#### EXERCISE SET:
a: Print the stretch of the soundproofing patent text from "A manufacturing process" through "over existing methods.".
b: Name every section heading that appears below the title in the soundproofing patent text.
c: Write the next part of the soundproofing patent text, picking up after its last sentence.

#### SOURCE TEXT:
METHODS OF MANUFACTURING ACOUSTICAL SOUND PROOFING MATERIAL

Abstract

A manufacturing process appropriate for use in constructing laminated structures for use in building construction such that the laminating steps to not require elevated drying temperatures or an extended dwell time at any point. This is accomplished using a specially formulated viscoelastic glue and ambient temperature drying apparatus. As a result, the production capacity of the manufacturing process is greatly improved over existing methods.

Description

BACKGROUND

Currently the manufacture of bulky and/or heavy laminated panels for use in building construction requires a large area for manufacturing. In addition to the bulk associated with the material in-process, the area required for manufacturing is increased by any process step requiring the material be staged for a long period of time. For a given throughput of material, the area needed increases with additional processing steps and with a longer processing time at any step.

#### DATA BLOCK:
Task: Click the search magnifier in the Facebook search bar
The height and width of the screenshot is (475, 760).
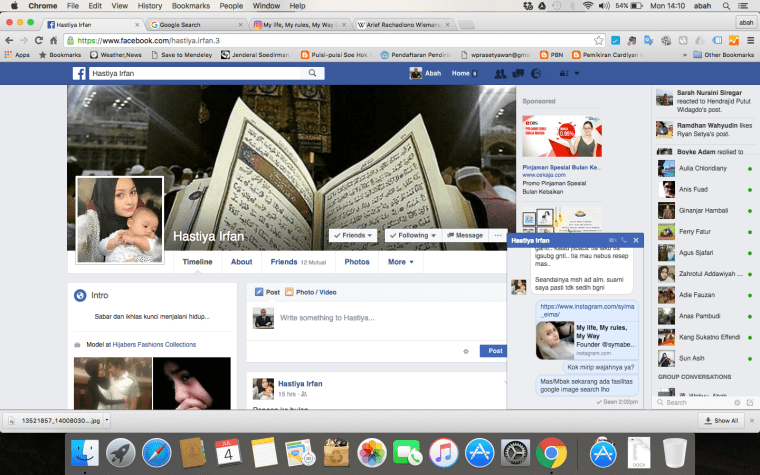Action: (314, 74)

#### RESULTS FOR THE EXERCISE:
a:
A manufacturing process appropriate for use in constructing laminated structures for use in building construction such that the laminating steps to not require elevated drying temperatures or an extended dwell time at any point. This is accomplished using a specially formulated viscoelastic glue and ambient temperature drying apparatus. As a result, the production capacity of the manufacturing process is greatly improved over existing methods.

b:
Abstract
Description
BACKGROUND

c:
For example, the laminated structure disclosed in the aforementioned U.S. Pat. No. 7,181,891 comprises two external layers of a non-metallic material (which in one embodiment are sheet gypsum), and an internal constraining layer, attached to each other by adhesive layers of viscoelastic glue. In some embodiments other materials are incorporated between the outer gypsum layers. In one embodiment the process of manufacturing a laminar structure, for example the structure disclosed in the '891 patent, includes drying a completed structure whilst pressure is applied to the structure. Depending upon the materials that make up the laminar structure, a dwell time (defined as the time required for a single process step) of several hours to a few days is required for the adhesive to properly dry, during which time other similar individual structures may be constructed which also require a dwell time of several hours to a few days to dry. The long drying time is due to the time required for liquid in the adhesive to soak into the gypsum sheets, the gypsum sheets then transporting the liquid to the surrounding environment via evaporation. A significant volume of material is staged at the drying step in the described construction sequence, the volume depending upon the production rate. As a result, a large drying chamber corresponding to the volume of a single structure multiplied by the finished product throughput desired and the dwell time of the instant step is required. Further, some steps of the manufacturing process may require that the drying chamber be maintained at a specified elevated temperature and low relative humidity, an energy intensive requirement.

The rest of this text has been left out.